:: Your instructions ::
What lines in the records below contain the string "badge"? Copy every one.

★ ★ ★ ★ ★ ★ ★

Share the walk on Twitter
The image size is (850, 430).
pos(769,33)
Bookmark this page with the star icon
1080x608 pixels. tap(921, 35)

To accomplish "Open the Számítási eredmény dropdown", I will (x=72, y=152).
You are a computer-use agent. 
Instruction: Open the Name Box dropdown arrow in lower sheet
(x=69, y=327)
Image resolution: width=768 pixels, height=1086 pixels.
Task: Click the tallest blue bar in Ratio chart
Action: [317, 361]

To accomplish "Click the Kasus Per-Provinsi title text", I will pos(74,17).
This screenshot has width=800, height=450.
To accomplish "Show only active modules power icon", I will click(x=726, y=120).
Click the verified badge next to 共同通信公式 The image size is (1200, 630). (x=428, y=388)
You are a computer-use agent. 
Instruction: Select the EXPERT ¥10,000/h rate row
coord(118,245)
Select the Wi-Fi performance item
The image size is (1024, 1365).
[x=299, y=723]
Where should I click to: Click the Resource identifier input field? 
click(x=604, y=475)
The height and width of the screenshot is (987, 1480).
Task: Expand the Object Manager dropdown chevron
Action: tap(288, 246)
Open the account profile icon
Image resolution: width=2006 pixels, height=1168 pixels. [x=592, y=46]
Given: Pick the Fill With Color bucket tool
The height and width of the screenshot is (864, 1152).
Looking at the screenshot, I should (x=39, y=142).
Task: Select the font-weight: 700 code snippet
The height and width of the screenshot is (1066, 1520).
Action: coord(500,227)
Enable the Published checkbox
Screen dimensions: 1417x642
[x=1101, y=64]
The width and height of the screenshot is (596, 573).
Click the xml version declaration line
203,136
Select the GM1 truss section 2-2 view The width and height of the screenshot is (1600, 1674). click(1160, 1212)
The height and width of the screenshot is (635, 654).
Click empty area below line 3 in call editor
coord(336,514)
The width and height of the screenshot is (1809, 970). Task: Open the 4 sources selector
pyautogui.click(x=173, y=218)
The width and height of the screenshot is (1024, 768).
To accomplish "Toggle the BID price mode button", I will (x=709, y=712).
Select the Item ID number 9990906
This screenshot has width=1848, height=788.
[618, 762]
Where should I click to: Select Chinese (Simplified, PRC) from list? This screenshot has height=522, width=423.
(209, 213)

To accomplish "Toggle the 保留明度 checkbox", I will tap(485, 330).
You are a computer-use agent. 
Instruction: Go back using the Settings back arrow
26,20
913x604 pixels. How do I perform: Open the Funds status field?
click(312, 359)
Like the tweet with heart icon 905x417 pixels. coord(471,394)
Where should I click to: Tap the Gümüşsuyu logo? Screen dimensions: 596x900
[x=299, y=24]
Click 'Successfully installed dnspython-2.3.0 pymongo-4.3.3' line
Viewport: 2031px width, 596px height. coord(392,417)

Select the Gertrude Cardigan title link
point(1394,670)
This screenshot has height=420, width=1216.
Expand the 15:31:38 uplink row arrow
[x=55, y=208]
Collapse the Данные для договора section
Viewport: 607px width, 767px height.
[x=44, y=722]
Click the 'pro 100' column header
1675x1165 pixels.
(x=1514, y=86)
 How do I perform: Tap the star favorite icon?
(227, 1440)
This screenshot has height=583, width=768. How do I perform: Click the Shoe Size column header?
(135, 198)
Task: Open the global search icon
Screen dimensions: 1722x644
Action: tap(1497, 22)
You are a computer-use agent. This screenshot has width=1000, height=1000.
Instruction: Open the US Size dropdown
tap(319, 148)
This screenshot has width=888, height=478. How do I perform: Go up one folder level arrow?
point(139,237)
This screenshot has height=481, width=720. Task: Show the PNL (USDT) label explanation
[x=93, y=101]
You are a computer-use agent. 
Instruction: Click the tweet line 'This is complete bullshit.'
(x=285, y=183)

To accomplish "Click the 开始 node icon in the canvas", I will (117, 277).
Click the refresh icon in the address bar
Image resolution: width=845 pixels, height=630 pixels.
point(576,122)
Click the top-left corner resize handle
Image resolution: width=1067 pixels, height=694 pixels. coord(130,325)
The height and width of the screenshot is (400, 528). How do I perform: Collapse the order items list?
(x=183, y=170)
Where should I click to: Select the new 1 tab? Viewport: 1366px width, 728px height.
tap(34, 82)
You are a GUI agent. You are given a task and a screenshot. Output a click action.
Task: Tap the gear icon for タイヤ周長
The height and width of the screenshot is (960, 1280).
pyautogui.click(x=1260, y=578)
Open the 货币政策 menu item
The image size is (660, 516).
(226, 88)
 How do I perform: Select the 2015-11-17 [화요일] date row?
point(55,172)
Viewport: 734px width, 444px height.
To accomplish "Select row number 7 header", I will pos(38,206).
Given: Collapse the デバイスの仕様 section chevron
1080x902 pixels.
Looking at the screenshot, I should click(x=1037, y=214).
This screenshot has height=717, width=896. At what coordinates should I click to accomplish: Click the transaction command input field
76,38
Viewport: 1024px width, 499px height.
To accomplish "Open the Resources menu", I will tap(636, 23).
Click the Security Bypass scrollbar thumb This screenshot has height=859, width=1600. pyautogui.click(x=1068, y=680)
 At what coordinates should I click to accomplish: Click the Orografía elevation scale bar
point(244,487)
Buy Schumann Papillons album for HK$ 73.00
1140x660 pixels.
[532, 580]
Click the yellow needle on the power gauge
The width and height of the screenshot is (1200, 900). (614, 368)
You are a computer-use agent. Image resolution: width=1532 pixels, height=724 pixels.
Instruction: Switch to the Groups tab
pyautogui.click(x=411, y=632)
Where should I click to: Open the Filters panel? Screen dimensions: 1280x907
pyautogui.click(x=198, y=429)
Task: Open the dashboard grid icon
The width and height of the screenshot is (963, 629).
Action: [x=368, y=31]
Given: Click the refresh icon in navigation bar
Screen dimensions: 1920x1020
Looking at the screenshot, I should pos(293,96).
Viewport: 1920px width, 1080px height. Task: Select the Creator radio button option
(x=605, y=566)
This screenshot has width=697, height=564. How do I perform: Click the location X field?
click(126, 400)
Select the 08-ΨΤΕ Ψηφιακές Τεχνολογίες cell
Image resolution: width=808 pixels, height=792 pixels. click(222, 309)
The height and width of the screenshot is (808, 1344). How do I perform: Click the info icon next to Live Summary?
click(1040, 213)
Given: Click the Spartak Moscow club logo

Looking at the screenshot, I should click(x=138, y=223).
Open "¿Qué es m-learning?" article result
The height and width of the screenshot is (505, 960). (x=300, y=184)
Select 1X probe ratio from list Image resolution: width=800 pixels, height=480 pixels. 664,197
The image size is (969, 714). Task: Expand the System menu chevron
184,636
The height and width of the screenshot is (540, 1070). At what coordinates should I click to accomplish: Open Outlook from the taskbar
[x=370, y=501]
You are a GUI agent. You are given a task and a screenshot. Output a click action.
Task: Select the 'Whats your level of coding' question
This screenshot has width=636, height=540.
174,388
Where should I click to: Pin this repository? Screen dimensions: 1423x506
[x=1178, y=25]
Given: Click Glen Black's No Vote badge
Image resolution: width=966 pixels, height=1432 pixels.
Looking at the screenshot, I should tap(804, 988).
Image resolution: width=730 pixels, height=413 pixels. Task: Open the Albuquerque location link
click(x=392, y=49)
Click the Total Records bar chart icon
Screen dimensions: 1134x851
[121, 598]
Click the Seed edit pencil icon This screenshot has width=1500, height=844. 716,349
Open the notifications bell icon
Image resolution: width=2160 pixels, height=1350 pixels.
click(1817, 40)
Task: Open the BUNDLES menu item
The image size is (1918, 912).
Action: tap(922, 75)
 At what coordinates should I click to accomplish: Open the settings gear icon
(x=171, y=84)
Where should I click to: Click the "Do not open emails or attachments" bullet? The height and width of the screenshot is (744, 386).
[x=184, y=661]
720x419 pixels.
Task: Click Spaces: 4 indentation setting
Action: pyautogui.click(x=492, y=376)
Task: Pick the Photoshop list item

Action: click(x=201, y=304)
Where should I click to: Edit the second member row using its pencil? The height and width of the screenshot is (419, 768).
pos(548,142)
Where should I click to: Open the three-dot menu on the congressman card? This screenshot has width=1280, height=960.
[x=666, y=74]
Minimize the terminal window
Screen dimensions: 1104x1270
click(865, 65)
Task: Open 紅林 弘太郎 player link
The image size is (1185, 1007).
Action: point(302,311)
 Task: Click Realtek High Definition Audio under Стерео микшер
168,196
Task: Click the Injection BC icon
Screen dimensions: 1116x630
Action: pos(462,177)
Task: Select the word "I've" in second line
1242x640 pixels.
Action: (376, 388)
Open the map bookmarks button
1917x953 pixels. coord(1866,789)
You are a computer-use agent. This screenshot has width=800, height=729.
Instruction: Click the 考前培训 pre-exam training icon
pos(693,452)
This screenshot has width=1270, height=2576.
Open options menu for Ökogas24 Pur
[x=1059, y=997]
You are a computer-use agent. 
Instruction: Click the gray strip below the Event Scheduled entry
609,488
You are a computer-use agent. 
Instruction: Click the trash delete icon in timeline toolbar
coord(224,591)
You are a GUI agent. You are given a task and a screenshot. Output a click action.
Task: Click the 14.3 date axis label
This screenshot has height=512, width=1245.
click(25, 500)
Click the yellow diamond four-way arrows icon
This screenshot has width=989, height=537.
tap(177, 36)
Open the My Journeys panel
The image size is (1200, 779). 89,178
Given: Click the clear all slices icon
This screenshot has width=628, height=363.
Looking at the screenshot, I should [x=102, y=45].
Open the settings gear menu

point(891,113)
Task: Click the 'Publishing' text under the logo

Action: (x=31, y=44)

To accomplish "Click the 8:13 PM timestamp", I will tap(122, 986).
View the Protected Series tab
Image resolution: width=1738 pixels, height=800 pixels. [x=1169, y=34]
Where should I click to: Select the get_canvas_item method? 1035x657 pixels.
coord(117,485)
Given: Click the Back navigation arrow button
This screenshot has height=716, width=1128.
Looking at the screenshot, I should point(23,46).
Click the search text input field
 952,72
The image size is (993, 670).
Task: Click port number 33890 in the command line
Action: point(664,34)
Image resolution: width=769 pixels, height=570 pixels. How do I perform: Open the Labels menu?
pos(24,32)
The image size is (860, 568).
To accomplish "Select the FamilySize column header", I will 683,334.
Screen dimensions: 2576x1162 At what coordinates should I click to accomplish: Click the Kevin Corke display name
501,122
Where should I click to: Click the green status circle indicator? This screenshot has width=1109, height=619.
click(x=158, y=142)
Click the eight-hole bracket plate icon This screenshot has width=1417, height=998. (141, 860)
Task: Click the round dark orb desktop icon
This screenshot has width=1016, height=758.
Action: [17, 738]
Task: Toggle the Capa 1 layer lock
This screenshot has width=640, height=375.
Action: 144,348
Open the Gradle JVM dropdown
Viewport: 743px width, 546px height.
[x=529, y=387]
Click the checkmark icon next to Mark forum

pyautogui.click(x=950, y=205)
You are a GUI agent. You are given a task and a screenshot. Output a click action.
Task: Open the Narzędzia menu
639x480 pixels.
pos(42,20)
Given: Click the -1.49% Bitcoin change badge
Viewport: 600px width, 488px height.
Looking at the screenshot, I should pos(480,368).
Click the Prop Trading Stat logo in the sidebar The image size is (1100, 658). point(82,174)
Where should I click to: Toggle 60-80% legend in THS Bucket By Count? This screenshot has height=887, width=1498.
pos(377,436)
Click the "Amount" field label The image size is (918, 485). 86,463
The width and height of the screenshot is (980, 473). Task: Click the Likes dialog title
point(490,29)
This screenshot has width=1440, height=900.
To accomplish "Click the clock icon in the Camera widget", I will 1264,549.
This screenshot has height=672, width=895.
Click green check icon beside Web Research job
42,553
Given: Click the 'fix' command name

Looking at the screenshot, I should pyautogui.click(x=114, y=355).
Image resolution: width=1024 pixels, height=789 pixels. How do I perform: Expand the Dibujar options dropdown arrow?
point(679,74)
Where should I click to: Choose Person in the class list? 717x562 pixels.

★ ★ ★ ★ ★ ★ ★

:: Exercise result ::
Click the verified badge next to 共同通信公式 The image size is (1200, 630). (x=428, y=388)
Given: Click Glen Black's No Vote badge
Given: Click the -1.49% Bitcoin change badge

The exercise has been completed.